9-04-11 - Real Cream in Rio - Part Three

In the last episode we were hovering above Rio, ready to land. Rio de Janeiro, River of January as it was discovered on New Year's Day in 1502 by a Portuguese ship, actually by the people in the ship - not for the first time - Indians did that - but before them were countless other beings on various planes. Speaking of planes, no one met me at the airport, not that they were expected. I had an address and found my way there, but not before dropping by the American Express office to tell them I'd left my traveler's checks in Lima. I had the other half of them, the receipts. It's been so long since I've used them. I was impressed. They immediately issued me new traveler's checks.

I'd bought a small Portuguese language book on the way and had been studying it, hoping that my rudimentary Spanish would be a big help. Maybe it would have been, but I never did get into Portuguese. It was just too different and I was almost always with English speakers. I'd tried to use a few phrases to find the home of Paul and my buddy Pat. English worked better. A street was called a rio and pronounced "hio"- that's what was written on the signs for some of the streets anyway. The dictionary said rua - maybe pronounced "hua." Maybe some were rio and some were rua. Can't remember. Nevertheless I found them. Paul's house, his father's house, was near the base of Sugar Loaf Mountain with a view across the bay to the 130 foot robed white statue of Christ the Redeemer with arms spread wide.

Pat and Paul regaled me with tales of their travel from Mexico to Rio. They'd ridden on the crowded top of a train from La Paz to the east coast. They'd hitched a boat from Panama to Columbia. They'd ridden with a guy in a jeep in Guatemala who showed off his automatic weapon by unloading it into the jungle. Paul was a diver, and in a Panama bar he'd won a fifty dollar bet by keeping his head under water for over four minutes - and it wasn't the old glass over the head trick either. We talked of their old times of a month before and our old times of a few months before, remembered, for instance, the two young women we'd met in Acapulco who were joining a man in his sailboat on a trip down the west coast to Panama and maybe beyond. He'd died of a heart attack on the way and they hadn't learned to sail and drifted for nine days. They had wisely agreed on a great inconvenience and kept his decomposing body on the sailboat so that an autopsy would prove they were innocent of any wrongdoing. It was in the papers.

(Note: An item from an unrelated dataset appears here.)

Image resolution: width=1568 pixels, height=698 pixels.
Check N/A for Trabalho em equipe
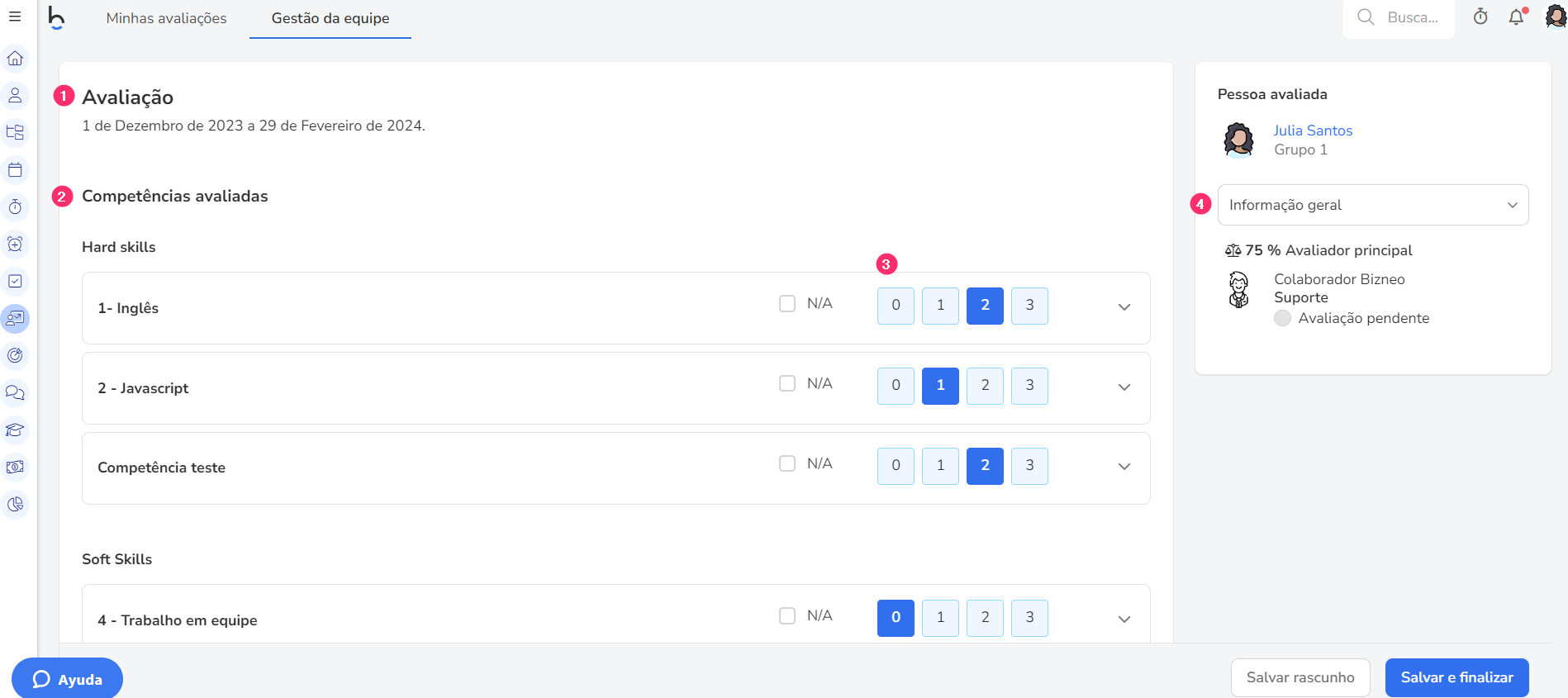click(787, 616)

The three of us had met in Acapulco and the previous spring Pat had joined me and two friends from New York City in our Mexico City apartment getting stoned constantly, singing the praises of pot - pot was the good and everything was better with pot, Mexico was good and everything was better in Mexico, Mexicans were so mellow. We went walking the streets, touring the museums, especially the new anthropological museum with deer grazing by the tables where we'd drink coffee outdoors, the giant stone head the army had to take from some natives at gunpoint rolling goodbye on a track built for the occasion. Tracks, yes - riding the roller coaster and getting nervous at the high point because, well, because Mexicans were maintaining it. I remember it was standing in line at a hamburger joint across the street above the beach that I saw Pat and we began to talk. We talked more and didn't stop. Again - so great to make a friend when you're alone in some foreign city. Meeting Pat changed everything. Paul would come to the city and he'd drop by. He and Pat decided to head out. I wanted to go hitching with them to Rio but I had to finish the quarter at the University of the Americas that I was barely hanging on to and three's too many for hitching anyway.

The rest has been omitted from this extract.